AIM OF THE EXERCISE.
Copy out everything from the line containing "At what coordinates should I click to accomplish: Click" down to the end of the records, replacing "Version" with "Build" and changing nothing else.

DATASET RECORDS.
╭──

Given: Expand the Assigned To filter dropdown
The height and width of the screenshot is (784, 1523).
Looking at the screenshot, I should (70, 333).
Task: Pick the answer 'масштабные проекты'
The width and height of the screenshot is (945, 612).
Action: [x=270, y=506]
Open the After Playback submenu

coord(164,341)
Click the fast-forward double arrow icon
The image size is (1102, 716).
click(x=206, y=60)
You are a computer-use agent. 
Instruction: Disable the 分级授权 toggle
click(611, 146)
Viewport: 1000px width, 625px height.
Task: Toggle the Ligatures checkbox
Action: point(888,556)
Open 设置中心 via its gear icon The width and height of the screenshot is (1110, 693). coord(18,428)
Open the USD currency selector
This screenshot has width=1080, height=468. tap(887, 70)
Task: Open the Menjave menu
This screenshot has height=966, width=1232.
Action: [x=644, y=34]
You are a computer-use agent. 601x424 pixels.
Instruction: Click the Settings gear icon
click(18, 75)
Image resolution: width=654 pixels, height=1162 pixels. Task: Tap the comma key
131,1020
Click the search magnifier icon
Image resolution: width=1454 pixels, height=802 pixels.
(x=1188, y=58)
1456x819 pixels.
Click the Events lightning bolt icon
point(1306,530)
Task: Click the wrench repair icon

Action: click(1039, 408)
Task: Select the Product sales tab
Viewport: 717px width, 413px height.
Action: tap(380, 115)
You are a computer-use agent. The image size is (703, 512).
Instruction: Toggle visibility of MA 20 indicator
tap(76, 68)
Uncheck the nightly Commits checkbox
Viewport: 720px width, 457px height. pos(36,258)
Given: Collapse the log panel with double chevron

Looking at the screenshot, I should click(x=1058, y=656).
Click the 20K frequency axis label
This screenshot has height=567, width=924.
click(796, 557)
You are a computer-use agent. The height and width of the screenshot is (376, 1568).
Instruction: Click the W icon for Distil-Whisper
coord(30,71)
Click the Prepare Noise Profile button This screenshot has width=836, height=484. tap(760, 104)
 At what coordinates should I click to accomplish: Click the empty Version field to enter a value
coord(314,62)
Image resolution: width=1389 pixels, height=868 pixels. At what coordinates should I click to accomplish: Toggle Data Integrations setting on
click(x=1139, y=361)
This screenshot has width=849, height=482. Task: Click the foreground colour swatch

╰──

EXERCISE RESULT.
 At what coordinates should I click to accomplish: Click the empty Build field to enter a value
coord(314,62)
Image resolution: width=1389 pixels, height=868 pixels. At what coordinates should I click to accomplish: Toggle Data Integrations setting on
click(x=1139, y=361)
This screenshot has width=849, height=482. Task: Click the foreground colour swatch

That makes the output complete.